Issued by the Kansas Insurance Department, Kathleen Sebelius, Commissioner
July 1, 1997
TO: Insurers Authorized to Write Motor Vehicle Liability Insurance
SUBJECT: Unfair Claim Settlement Practice K.S.A. 40-2404(9)(f)
Kansas Insurance Department has received complaints from PIP claimants and attorneys representing such claimants about refusal of their PIP insurer to endorse settlement checks issued by an at-fault, negligent driver or his/her liability insurer to multiple payees, including the PIP insurer.
K.S.A. 40-3113a creates a lien upon claimant's recovery against the negligent driver in favor of the claimant's PIP insurer to the extent that insurer has paid PIP benefits to claimant or in claimant's behalf.

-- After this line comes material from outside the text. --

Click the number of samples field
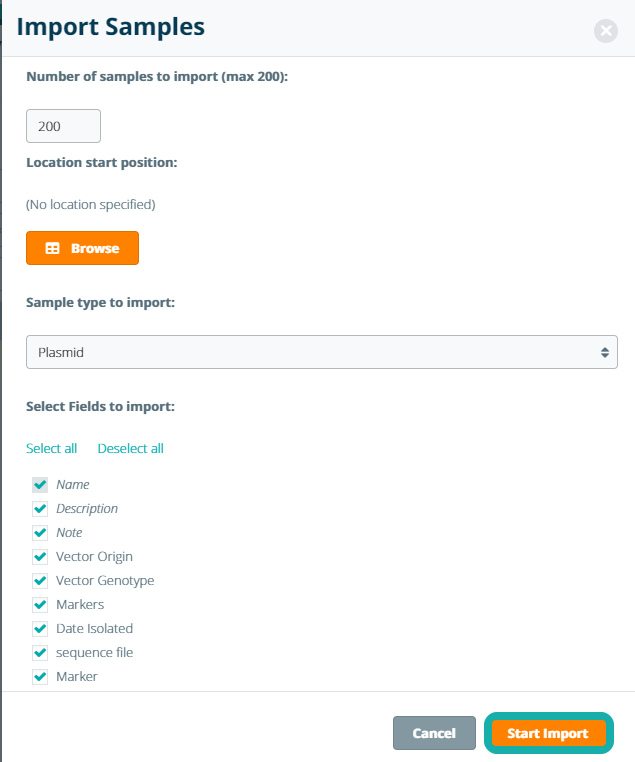The height and width of the screenshot is (762, 635). point(63,126)
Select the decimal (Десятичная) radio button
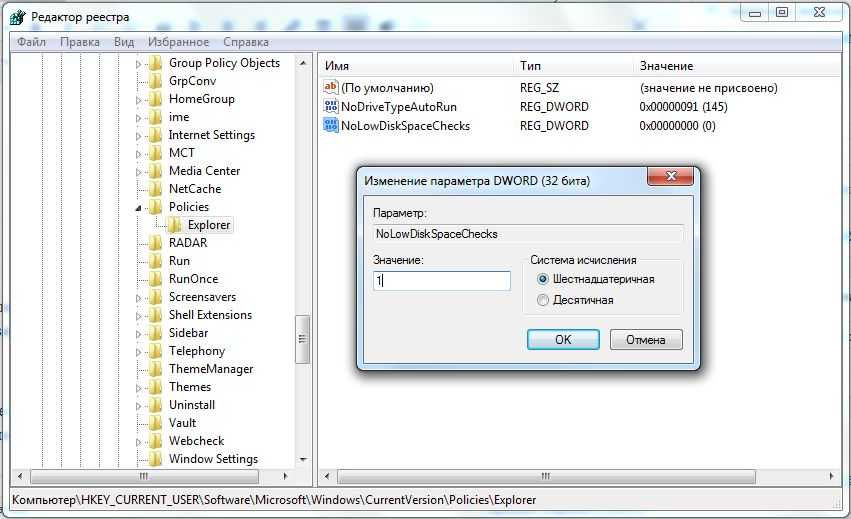The height and width of the screenshot is (519, 851). 543,300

A single check in settlement of the negligent driver's liability is often made payable to the claimant, his/her PIP insurer and claimant's attorney.

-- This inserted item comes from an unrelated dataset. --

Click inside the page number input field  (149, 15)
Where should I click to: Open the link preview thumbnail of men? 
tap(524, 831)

The complaints come to KID that PIP insurers are sometimes requiring claimants to pay the amount of their PIP lien as a precondition to endorsing the liability settlement check. This practice will be considered an unfair claims settlement practice as defined in K.S.A. 40-2404(9)(f) with the publication of this bulletin.
K.S.A. 40-2404(9)(f) provides as follows:
(9) Unfair claim settlement practices. It is an unfair claim settlement practice if any of the following or any rules and regulations pertaining thereto are: (A) Committed flagrantly and in conscious disregard of such provisions, or (B) committed with such frequency as to indicate a general business practice........ (f)not attempting in good faith to effectuate prompt, fair and equitable settlements of claims in which liability has become reasonably clear;
Requiring claimant to advance the amount of the PIP lien as a condition to endorsing claimant's settlement check is an unconscionable practice which places a heavy burden upon claimant. It sometimes requires claimant to borrow money to pay his/her PIP insurer and puts claimant to the expense of a short term loan. At the very least, it delays receipt of claimant's portion of his liability settlement.

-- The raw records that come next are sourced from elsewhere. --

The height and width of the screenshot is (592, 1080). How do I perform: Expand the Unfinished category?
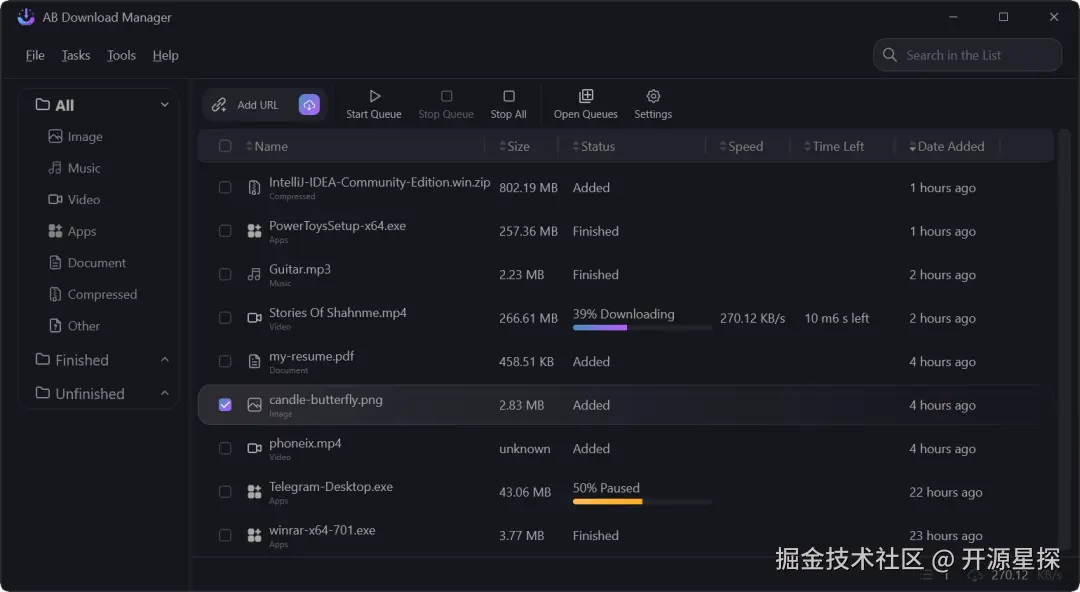click(165, 394)
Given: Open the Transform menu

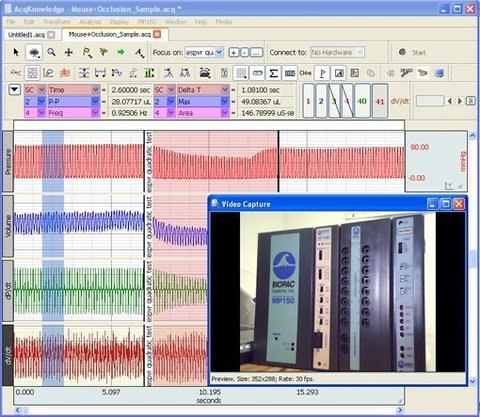Looking at the screenshot, I should (x=57, y=22).
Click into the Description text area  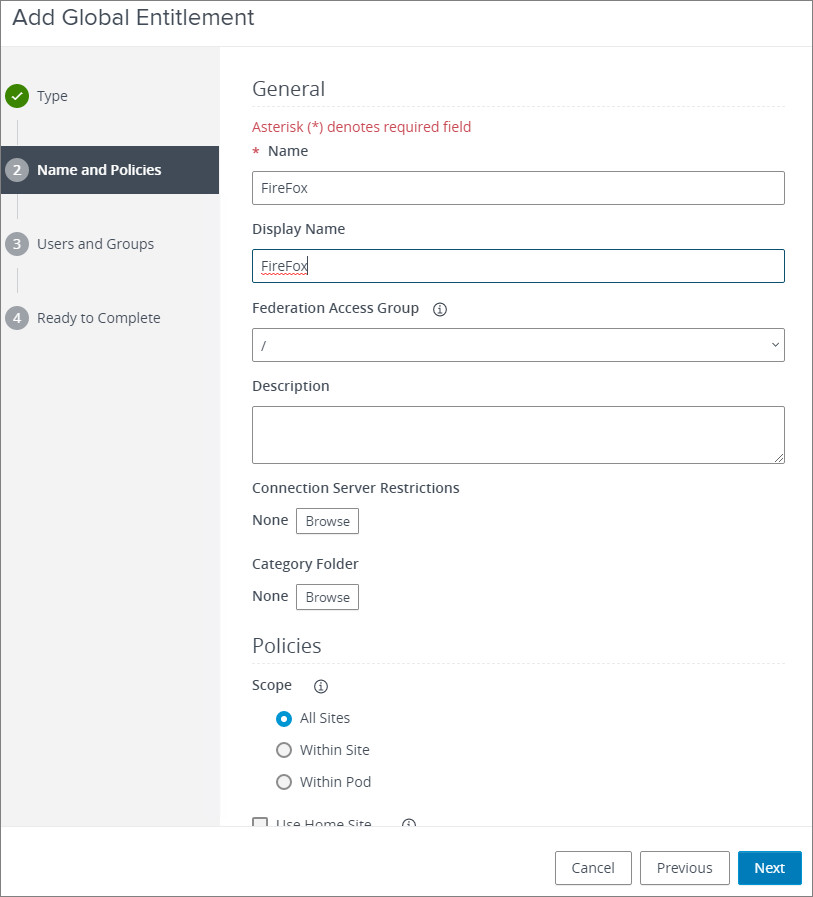tap(518, 435)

Attorneys representing PIP claimants have complained that they are sometimes required to send a check in the amount of the PIP lien less attorney fees along with the settlement check to be endorsed as a precondition to the claimant's PIP insurer endorsing the settlement check. That practice also shifts the burden of advancing the money for the PIP lien to the claimant because claimant's attorney cannot advance that money from either his/her operating account, personal account or trust account.
PIP lienholders have sometimes gone so far as to file disciplinary complaints against claimant attorneys for not advancing the amount of the PIP lien less attorney fees as a condition to endorsing a settlement check. The Office of the Disciplinary Administrator of the State of Kansas responded to one such PIP insurer's complaint against a Kansas licensed attorney citing the Model Rules of Professional Conduct adopted by the Kansas Supreme Court as ethical standards of conduct for Kansas licensed attorneys:
The Model Rules of Professional Conduct (MRPC) 1. 15 sets out the procedures for how a lawyer is to handle money of a client or a third person. It is appropriate for an attorney to ask a lienholder to endorse and return a multiple payee settlement check. Under MRPC 1. 15, that check must then be endorsed by the claimant and attorney and placed in the attorney's trust account. As soon as the check clears, the money should then be distributed to the PIP lienholder, the client and the attorney, This procedure is the only way the attorney has access to the funds from which the PIP lienholder can be paid.
Prior to depositing the proceeds of the settlement check in his/her trust account, the attorney has no available funds with which to advance payment of the lien. The attorney cannot write a check on the trust account for funds not yet deposited. The attorney cannot ethically advance personal funds on behalf of the client to pay the lien debt. The burden of advancing the amount of the PIP lien to claimant's PIP insurer falls necessarily upon the claimant/insured.
This practice is an unnecessary complication created by the PIP lienholder and burdensome to the claim settlement process. Risk to the PIP lienholder is minimal in signing and returning the multi-party settlement check to the claimant's attorney. The possibility of the attorney converting the lienholder's funds is remote because (1) the attorney has already acknowledged that he/she owes the money to the lienholder; (2) misappropriation of these funds would be very easy to prove; and (3) misappropriation would almost certainly result in disbarment of the claimant's attorney.
For the above reasons, refusal by the PIP lienholder to endorse and return the settlement check to claimant's attorney will be considered an unfair claims settlement practice after the publication of this Bulletin because it places the burden on the claimant. Penalties for commission of unfair claim settlement practices are set out at K.S.A. 40-2407. They include cease and desist orders, monetary penalties of up to $1,000 per violation and suspension or revocation of license.
A copy of this bulletin is being supplied to each company authorized to issue personal auto PIP coverage to Kansas residents. All such companies must provide instruction to their claim personnel, MGA'S, outside and in-house attorneys consistent with this bulletin.